What this task involves: Every record below is to be retyped exactly.

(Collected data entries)
+ + +
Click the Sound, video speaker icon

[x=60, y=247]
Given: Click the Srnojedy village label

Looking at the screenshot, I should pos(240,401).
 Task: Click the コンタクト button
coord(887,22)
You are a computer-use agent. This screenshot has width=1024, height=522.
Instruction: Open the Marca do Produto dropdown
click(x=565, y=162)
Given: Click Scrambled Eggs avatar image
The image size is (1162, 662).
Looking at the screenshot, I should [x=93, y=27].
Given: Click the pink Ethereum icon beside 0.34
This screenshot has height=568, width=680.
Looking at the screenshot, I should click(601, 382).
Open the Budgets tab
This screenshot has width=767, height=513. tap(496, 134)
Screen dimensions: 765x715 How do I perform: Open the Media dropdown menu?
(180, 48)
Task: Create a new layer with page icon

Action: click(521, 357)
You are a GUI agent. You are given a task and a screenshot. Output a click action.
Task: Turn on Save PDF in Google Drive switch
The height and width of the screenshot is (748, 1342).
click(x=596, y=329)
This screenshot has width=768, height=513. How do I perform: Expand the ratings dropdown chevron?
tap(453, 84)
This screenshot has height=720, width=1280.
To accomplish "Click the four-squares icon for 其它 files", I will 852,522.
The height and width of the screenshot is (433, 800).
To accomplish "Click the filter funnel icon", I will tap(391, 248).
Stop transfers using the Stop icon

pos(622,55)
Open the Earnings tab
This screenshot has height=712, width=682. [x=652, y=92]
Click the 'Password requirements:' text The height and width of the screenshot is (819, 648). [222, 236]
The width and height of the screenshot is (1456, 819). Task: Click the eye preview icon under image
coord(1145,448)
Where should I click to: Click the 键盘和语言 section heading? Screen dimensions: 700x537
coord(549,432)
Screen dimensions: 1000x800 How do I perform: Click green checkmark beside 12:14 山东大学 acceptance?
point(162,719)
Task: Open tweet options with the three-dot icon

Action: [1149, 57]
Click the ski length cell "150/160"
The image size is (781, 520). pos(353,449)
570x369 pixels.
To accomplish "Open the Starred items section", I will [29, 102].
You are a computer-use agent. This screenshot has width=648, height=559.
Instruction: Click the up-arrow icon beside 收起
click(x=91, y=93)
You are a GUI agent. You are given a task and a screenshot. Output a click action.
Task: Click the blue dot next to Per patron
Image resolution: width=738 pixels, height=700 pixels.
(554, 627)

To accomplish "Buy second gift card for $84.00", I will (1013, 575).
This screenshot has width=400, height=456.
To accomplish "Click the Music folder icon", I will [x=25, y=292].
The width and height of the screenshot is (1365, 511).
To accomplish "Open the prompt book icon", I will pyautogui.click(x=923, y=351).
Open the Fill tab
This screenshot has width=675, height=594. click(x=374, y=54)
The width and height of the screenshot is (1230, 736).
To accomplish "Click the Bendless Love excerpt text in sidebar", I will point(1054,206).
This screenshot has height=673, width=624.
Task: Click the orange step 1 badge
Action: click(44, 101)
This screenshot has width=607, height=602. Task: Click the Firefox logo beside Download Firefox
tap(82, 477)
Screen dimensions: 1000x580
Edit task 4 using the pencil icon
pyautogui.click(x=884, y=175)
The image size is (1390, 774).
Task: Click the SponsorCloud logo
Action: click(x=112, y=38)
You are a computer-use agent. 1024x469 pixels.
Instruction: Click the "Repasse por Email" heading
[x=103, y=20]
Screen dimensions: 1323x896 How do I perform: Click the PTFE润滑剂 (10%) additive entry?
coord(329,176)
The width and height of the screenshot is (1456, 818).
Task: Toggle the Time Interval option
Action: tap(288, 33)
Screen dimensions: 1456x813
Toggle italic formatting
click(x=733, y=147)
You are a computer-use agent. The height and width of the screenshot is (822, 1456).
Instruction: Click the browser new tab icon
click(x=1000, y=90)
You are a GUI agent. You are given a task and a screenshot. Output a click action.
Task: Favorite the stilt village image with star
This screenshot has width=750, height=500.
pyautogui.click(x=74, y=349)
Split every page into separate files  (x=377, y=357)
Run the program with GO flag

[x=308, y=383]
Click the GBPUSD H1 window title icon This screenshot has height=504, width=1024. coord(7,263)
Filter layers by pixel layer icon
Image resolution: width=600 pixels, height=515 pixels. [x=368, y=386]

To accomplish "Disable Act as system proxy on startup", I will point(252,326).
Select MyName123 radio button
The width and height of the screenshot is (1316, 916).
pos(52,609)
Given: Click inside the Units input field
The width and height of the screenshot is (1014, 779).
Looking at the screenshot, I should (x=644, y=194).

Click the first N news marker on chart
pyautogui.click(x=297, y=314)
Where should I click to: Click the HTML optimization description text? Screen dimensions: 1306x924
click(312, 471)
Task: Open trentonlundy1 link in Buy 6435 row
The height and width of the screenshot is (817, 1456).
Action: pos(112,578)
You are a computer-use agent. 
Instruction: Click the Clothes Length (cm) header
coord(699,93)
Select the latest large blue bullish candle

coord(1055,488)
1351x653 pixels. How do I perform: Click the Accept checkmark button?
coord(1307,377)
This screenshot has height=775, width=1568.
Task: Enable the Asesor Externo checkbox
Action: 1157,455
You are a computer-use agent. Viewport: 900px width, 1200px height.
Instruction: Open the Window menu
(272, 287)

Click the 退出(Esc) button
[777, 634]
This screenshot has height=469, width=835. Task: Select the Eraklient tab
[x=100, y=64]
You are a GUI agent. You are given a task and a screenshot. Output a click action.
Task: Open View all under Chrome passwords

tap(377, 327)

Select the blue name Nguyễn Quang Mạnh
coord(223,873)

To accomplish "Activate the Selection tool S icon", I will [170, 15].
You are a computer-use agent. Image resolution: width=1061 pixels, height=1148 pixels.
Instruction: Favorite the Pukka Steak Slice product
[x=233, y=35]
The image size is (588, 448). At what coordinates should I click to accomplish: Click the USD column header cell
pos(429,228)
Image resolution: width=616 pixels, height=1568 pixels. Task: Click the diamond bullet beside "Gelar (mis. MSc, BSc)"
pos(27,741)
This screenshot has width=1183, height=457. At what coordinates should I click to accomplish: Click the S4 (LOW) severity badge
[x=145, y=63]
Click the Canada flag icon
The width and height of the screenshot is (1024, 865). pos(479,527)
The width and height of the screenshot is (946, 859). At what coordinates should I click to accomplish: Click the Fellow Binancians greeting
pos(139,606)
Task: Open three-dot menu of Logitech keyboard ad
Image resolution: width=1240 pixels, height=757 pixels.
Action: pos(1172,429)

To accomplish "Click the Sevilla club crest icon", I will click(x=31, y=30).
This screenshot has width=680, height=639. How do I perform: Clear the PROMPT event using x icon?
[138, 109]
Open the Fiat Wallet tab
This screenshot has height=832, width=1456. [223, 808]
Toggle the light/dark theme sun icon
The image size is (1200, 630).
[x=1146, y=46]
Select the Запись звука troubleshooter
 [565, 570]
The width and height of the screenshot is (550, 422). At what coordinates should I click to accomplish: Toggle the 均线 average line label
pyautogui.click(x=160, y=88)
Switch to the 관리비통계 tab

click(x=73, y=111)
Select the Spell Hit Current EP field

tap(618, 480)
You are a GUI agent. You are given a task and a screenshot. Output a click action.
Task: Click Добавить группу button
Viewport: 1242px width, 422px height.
+ + +
Solution:
Click the Sound, video speaker icon

[x=60, y=247]
Given: Click the Srnojedy village label

Looking at the screenshot, I should pos(240,401).
 Task: Click the コンタクト button
coord(887,22)
You are a computer-use agent. This screenshot has width=1024, height=522.
Instruction: Open the Marca do Produto dropdown
click(x=565, y=162)
Given: Click Scrambled Eggs avatar image
The image size is (1162, 662).
Looking at the screenshot, I should [x=93, y=27].
Given: Click the pink Ethereum icon beside 0.34
This screenshot has height=568, width=680.
Looking at the screenshot, I should click(601, 382).
Open the Budgets tab
This screenshot has width=767, height=513. tap(496, 134)
Screen dimensions: 765x715 How do I perform: Open the Media dropdown menu?
(180, 48)
Task: Create a new layer with page icon

Action: click(521, 357)
You are a GUI agent. You are given a task and a screenshot. Output a click action.
Task: Turn on Save PDF in Google Drive switch
The height and width of the screenshot is (748, 1342).
click(x=596, y=329)
This screenshot has width=768, height=513. How do I perform: Expand the ratings dropdown chevron?
tap(453, 84)
This screenshot has height=720, width=1280.
To accomplish "Click the four-squares icon for 其它 files", I will 852,522.
The height and width of the screenshot is (433, 800).
To accomplish "Click the filter funnel icon", I will tap(391, 248).
Stop transfers using the Stop icon

pos(622,55)
Open the Earnings tab
This screenshot has height=712, width=682. [x=652, y=92]
Click the 'Password requirements:' text The height and width of the screenshot is (819, 648). [222, 236]
The width and height of the screenshot is (1456, 819). Task: Click the eye preview icon under image
coord(1145,448)
Where should I click to: Click the 键盘和语言 section heading? Screen dimensions: 700x537
coord(549,432)
Screen dimensions: 1000x800 How do I perform: Click green checkmark beside 12:14 山东大学 acceptance?
point(162,719)
Task: Open tweet options with the three-dot icon

Action: [1149, 57]
Click the ski length cell "150/160"
The image size is (781, 520). pos(353,449)
570x369 pixels.
To accomplish "Open the Starred items section", I will [29, 102].
You are a computer-use agent. This screenshot has width=648, height=559.
Instruction: Click the up-arrow icon beside 收起
click(x=91, y=93)
You are a GUI agent. You are given a task and a screenshot. Output a click action.
Task: Click the blue dot next to Per patron
Image resolution: width=738 pixels, height=700 pixels.
(554, 627)

To accomplish "Buy second gift card for $84.00", I will (1013, 575).
This screenshot has width=400, height=456.
To accomplish "Click the Music folder icon", I will [x=25, y=292].
The width and height of the screenshot is (1365, 511).
To accomplish "Open the prompt book icon", I will pyautogui.click(x=923, y=351).
Open the Fill tab
This screenshot has width=675, height=594. click(x=374, y=54)
The width and height of the screenshot is (1230, 736).
To accomplish "Click the Bendless Love excerpt text in sidebar", I will point(1054,206).
This screenshot has height=673, width=624.
Task: Click the orange step 1 badge
Action: click(44, 101)
This screenshot has width=607, height=602. Task: Click the Firefox logo beside Download Firefox
tap(82, 477)
Screen dimensions: 1000x580
Edit task 4 using the pencil icon
pyautogui.click(x=884, y=175)
The image size is (1390, 774).
Task: Click the SponsorCloud logo
Action: click(x=112, y=38)
You are a computer-use agent. 1024x469 pixels.
Instruction: Click the "Repasse por Email" heading
[x=103, y=20]
Screen dimensions: 1323x896 How do I perform: Click the PTFE润滑剂 (10%) additive entry?
coord(329,176)
The width and height of the screenshot is (1456, 818).
Task: Toggle the Time Interval option
Action: tap(288, 33)
Screen dimensions: 1456x813
Toggle italic formatting
click(x=733, y=147)
You are a computer-use agent. The height and width of the screenshot is (822, 1456).
Instruction: Click the browser new tab icon
click(x=1000, y=90)
You are a GUI agent. You are given a task and a screenshot. Output a click action.
Task: Favorite the stilt village image with star
This screenshot has width=750, height=500.
pyautogui.click(x=74, y=349)
Split every page into separate files  (x=377, y=357)
Run the program with GO flag

[x=308, y=383]
Click the GBPUSD H1 window title icon This screenshot has height=504, width=1024. coord(7,263)
Filter layers by pixel layer icon
Image resolution: width=600 pixels, height=515 pixels. [x=368, y=386]

To accomplish "Disable Act as system proxy on startup", I will point(252,326).
Select MyName123 radio button
The width and height of the screenshot is (1316, 916).
pos(52,609)
Given: Click inside the Units input field
The width and height of the screenshot is (1014, 779).
Looking at the screenshot, I should (x=644, y=194).

Click the first N news marker on chart
pyautogui.click(x=297, y=314)
Where should I click to: Click the HTML optimization description text? Screen dimensions: 1306x924
click(312, 471)
Task: Open trentonlundy1 link in Buy 6435 row
The height and width of the screenshot is (817, 1456).
Action: pos(112,578)
You are a computer-use agent. 
Instruction: Click the Clothes Length (cm) header
coord(699,93)
Select the latest large blue bullish candle

coord(1055,488)
1351x653 pixels. How do I perform: Click the Accept checkmark button?
coord(1307,377)
This screenshot has height=775, width=1568.
Task: Enable the Asesor Externo checkbox
Action: 1157,455
You are a computer-use agent. Viewport: 900px width, 1200px height.
Instruction: Open the Window menu
(272, 287)

Click the 退出(Esc) button
[777, 634]
This screenshot has height=469, width=835. Task: Select the Eraklient tab
[x=100, y=64]
You are a GUI agent. You are given a task and a screenshot. Output a click action.
Task: Open View all under Chrome passwords

tap(377, 327)

Select the blue name Nguyễn Quang Mạnh
coord(223,873)

To accomplish "Activate the Selection tool S icon", I will [170, 15].
You are a computer-use agent. Image resolution: width=1061 pixels, height=1148 pixels.
Instruction: Favorite the Pukka Steak Slice product
[x=233, y=35]
The image size is (588, 448). At what coordinates should I click to accomplish: Click the USD column header cell
pos(429,228)
Image resolution: width=616 pixels, height=1568 pixels. Task: Click the diamond bullet beside "Gelar (mis. MSc, BSc)"
pos(27,741)
This screenshot has width=1183, height=457. At what coordinates should I click to accomplish: Click the S4 (LOW) severity badge
[x=145, y=63]
Click the Canada flag icon
The width and height of the screenshot is (1024, 865). pos(479,527)
The width and height of the screenshot is (946, 859). At what coordinates should I click to accomplish: Click the Fellow Binancians greeting
pos(139,606)
Task: Open three-dot menu of Logitech keyboard ad
Image resolution: width=1240 pixels, height=757 pixels.
Action: pos(1172,429)

To accomplish "Click the Sevilla club crest icon", I will click(x=31, y=30).
This screenshot has width=680, height=639. How do I perform: Clear the PROMPT event using x icon?
[138, 109]
Open the Fiat Wallet tab
This screenshot has height=832, width=1456. [223, 808]
Toggle the light/dark theme sun icon
The image size is (1200, 630).
[x=1146, y=46]
Select the Запись звука troubleshooter
 [565, 570]
The width and height of the screenshot is (550, 422). At what coordinates should I click to accomplish: Toggle the 均线 average line label
pyautogui.click(x=160, y=88)
Switch to the 관리비통계 tab

click(x=73, y=111)
Select the Spell Hit Current EP field

tap(618, 480)
You are a GUI agent. You are given a task and a screenshot. Output a click action.
Task: Click Добавить группу button
Viewport: 1242px width, 422px height.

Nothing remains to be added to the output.